La de este domingo 12 de enero era una cita importante: un partido como visitante frente al Inter, líder del campeonato. Desde el arranque se sabía que iba a ser un encuentro complicado.

A veinte minutos del pitido inicial, muchos ya estaban presentes para preparar la salita reservada del pub con carteles y banderas.

La preparación de la sala. (foto: F. Capelli)

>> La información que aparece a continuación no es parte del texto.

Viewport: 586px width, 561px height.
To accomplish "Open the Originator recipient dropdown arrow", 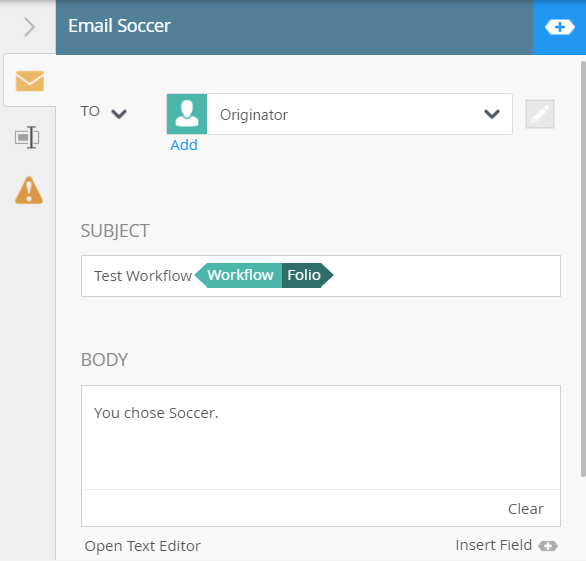I will [x=492, y=114].
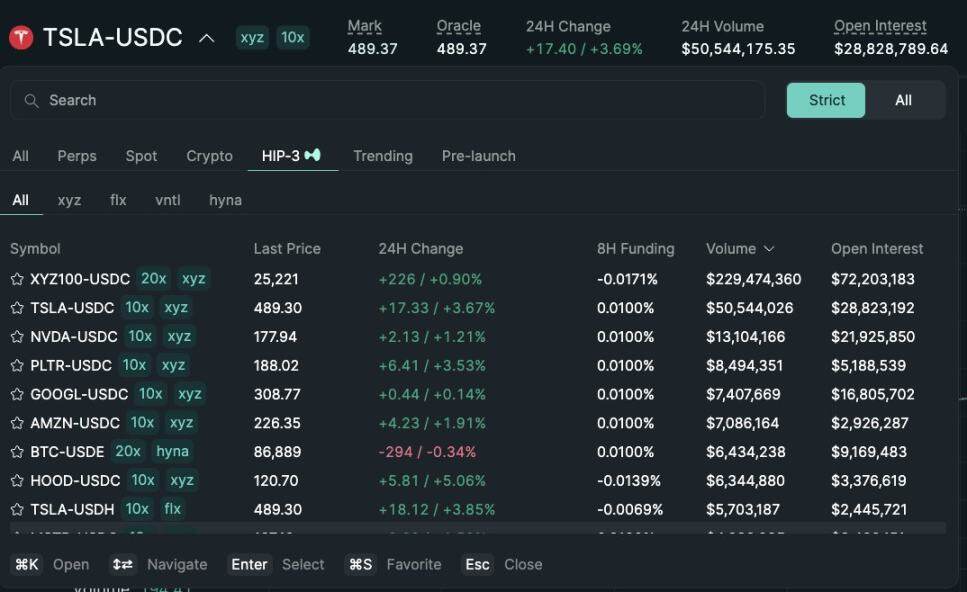This screenshot has height=592, width=967.
Task: Collapse the TSLA-USDC header chevron
Action: pyautogui.click(x=206, y=36)
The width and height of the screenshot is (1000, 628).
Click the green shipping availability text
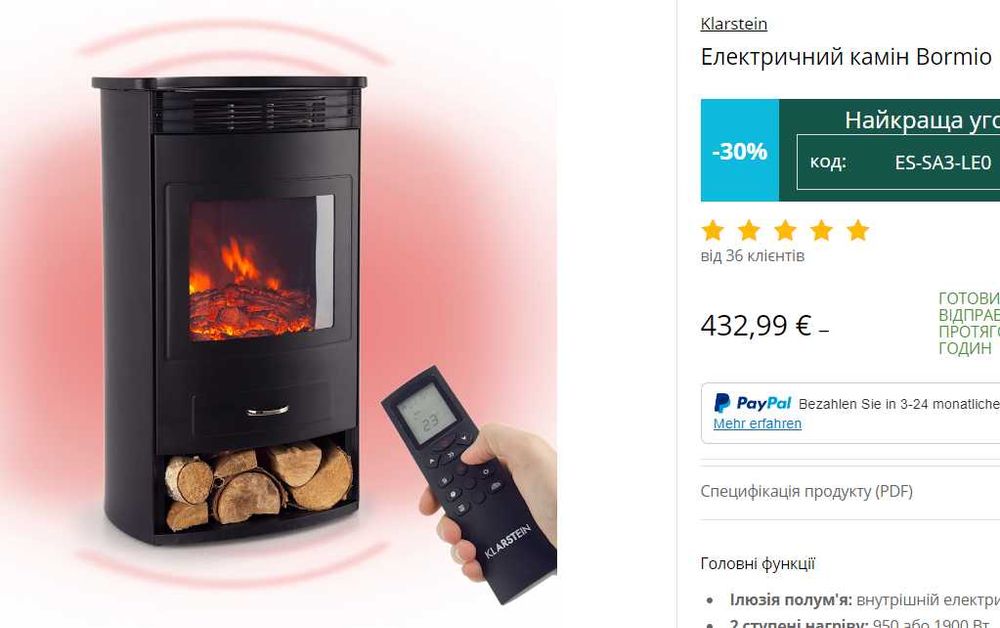[969, 323]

Carmelo y Anna Maria Di Meo, napolitanos de pura cepa y padres de Teresa, una joven muy activa dentro de la comunidad italiana de Buenos Aires, descubrieron el Club Napoli hace cinco años, durante una visita a su hija. “Y ahora, cada vez que volvemos a la Argentina, venimos siempre acá a ver los partidos”, cuentan contentos, y agregan que forjaron amistades que van más allá de la coyuntura de la pasión futbolera. “Por ejemplo, cuando Romina fue a Nápoles, nos vimos y la llevamos a recorrer la ciudad”, suma Carmelo.

Las dos horas pasan volando y nadie pierde nunca el buen ánimo.

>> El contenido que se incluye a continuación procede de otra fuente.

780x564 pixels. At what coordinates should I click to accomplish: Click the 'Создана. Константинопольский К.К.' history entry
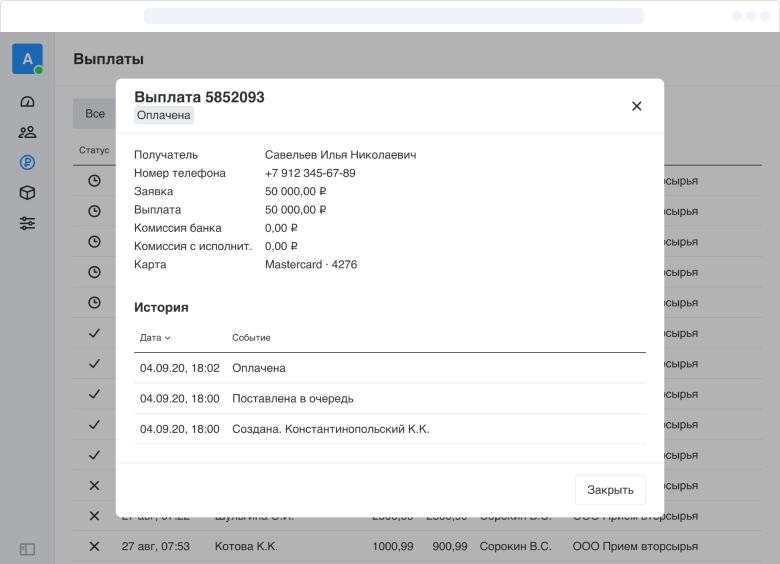coord(330,429)
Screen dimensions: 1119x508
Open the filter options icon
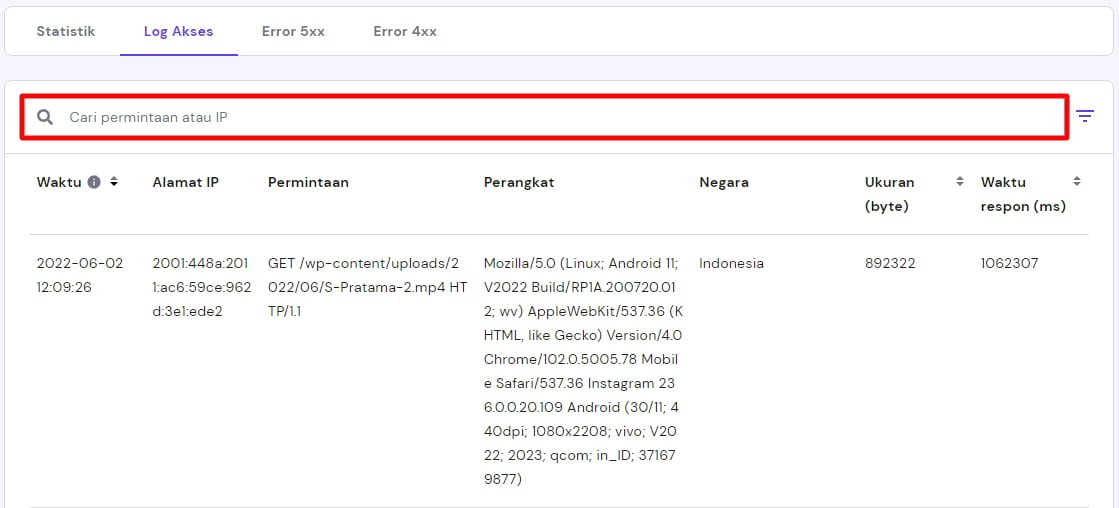click(x=1085, y=116)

Ni siquiera este fin de semana, a pesar de un penal dudoso y muy protestado por el entrenador del Napoli, Antonio Conte, con una vehemencia que le valió la tarjeta roja del árbitro. “Al menos se sacó la bronca”, comentó alguien en la sala, con inconfundible acento partenopeo.

El público poco antes del inicio. (foto: F. Capelli)

El partido terminó con un digno 2 a 2, y el gol del empate definitivo fue recibido con una ovación, entre cantos, saltos, abrazos y gritos de alegría. Y al final, la infaltable foto grupal bajo la bandera. Los bailes en la calle, frente a la puerta del pub, quedan reservados para las victorias de copa o para el cierre del campeonato.

Ahora el Napoli está tercero en la tabla, a cuatro puntos del Inter y apenas a uno del Milan. “Después del scudetto de 2023, que coincidió con los 10 años de nuestro Club, y el del año pasado, nos encantaría traer otro más – dice Romina –. Nosotros tenemos mucha esperanza”.